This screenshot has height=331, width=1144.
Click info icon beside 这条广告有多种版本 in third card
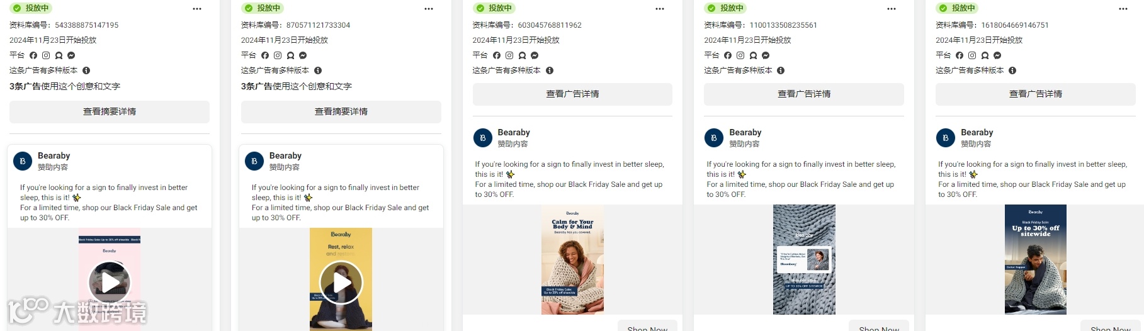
==
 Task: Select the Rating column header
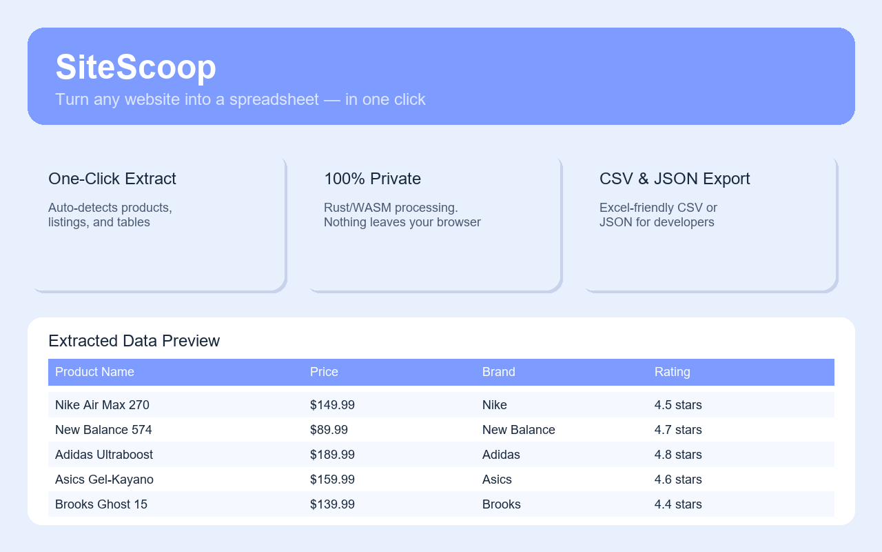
--
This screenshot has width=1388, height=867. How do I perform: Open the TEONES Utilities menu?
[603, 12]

▸ **Exercise requirements**
Retype the records from the line containing "This screenshot has height=331, width=1144." up to and including the line containing "Click info icon", reproducing each line without alteration.

▸ **Task answer**
This screenshot has height=331, width=1144.
Click info icon beside 这条广告有多种版本 in third card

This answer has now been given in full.